Federal water managers released a report Monday projecting that Lake
Mead's water levels will fall below a point in January 2017 that would
force supply cuts to Arizona and Nevada.
The effects could be
serious. Arizona's allocation of Colorado River water could be cut 11.4
percent, or by an amount normally used by more than 600,000 homes.

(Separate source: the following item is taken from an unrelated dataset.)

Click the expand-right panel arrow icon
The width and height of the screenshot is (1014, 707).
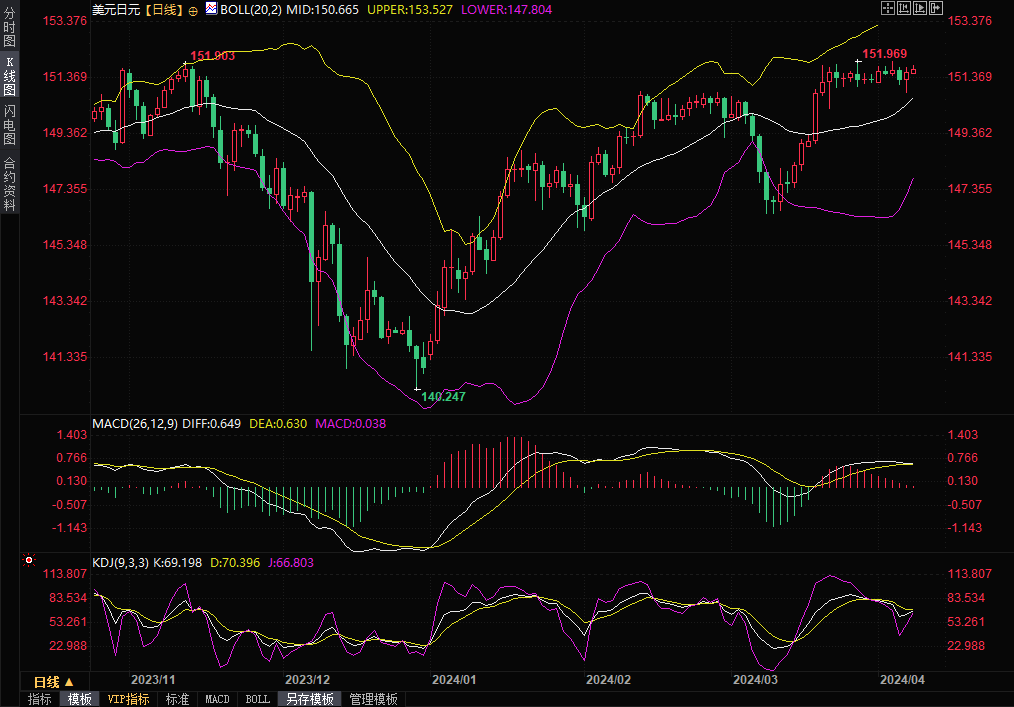pyautogui.click(x=936, y=8)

Nevada's share could be reduced 4.3 percent. Think 26,000 homes.
But
officials heading water agencies in the two states and California took a
wait-and-see approach to the projections posted by the U.S. Bureau of
Reclamation.
They pointed to fluctuations in precipitation levels
just since January. They added that more will be known in August when
the bureau knows how much runoff in the upper-basin states of Colorado,
New Mexico, Utah and Wyoming reaches the Lake Powell reservoir.
That
will determine how much water the agency controlling a Colorado River
water system crucial to about 40 million residents in seven Southwest
U.S. states will release from Lake Powell through the Grand Canyon to
Lake Mead near Las Vegas.
"A lot is going to depend on
precipitation and flows from the tributaries," said David Modeer,
general manager of the Central Arizona Project, the main water agency in
the lower-basin state that would be affected the most.
"We don't
think it means a whole lot right now because we have another couple of
months to determine the release out of Lake Powell," he said.
The
so-called interim guidelines issued Monday by the Bureau of Reclamation
predict water levels will be just 2 feet above a key trigger point next
January on Lake Mead, the reservoir behind Hoover Dam.
The lake
was 37 percent full on Monday, said Dan Bunk, the Bureau of
Reclamation's water operations manager. Its water surface level of 1,077
above sea level was 2 feet above the crucial 1,075-foot line.
The
so-called interim guidelines chart a wobbly series of historically low
water levels at Lake Mead — dropping to as much as 1,054 feet next
summer and 1,052 feet in April 2017. But it would be about 1,077 this
coming January, the point in time when a declaration of water shortage
for 2016 would be made.
Lake Powell, behind the Glen Canyon Dam
straddling the Utah-Arizona border, was 45 percent full on Monday. Bunk
said that if Powell remains above its own trigger point, water releases
to Lake Mead could remain robust and Lake Mead could remain above 1,070
feet through 2016.
"We haven't made any shortage projection. That would be done in August 2016," Bunk said.
Lake
Mead reached its high-water capacity in 1983 at 1,225 feet. It reaches
so-called "dead pool" at just under 900 feet, meaning nothing would flow
downstream from Hoover Dam.
Las Vegas and its 2 million residents and 40 million tourists a year get almost all their drinking water from Lake Mead.
John
Entsminger, general manager of the regional Southern Nevada Water
Authority, said he believed conservation efforts like those now being
adopted in California have put Las Vegas in a position to handle any
initial shortage reductions "without significant impact."
"There
is no doubt that this drought is serious," he said, "and the projections
from the Bureau of Reclamation continue to reaffirm that reality."
William
Hasencamp, Colorado River resources chief for the Metropolitan Water
District of Southern California, said he saw reason to prepare, not
panic.
Drought-stricken California will continue to be able to
draw its 4.4 million acre-foot allocation of Colorado River water even
if Arizona and Nevada are affected.
"But we lose flexibility,
which is a pretty big deal because we serve just under 19 million
people," Hasencamp said. "We know a shortage is coming at some point."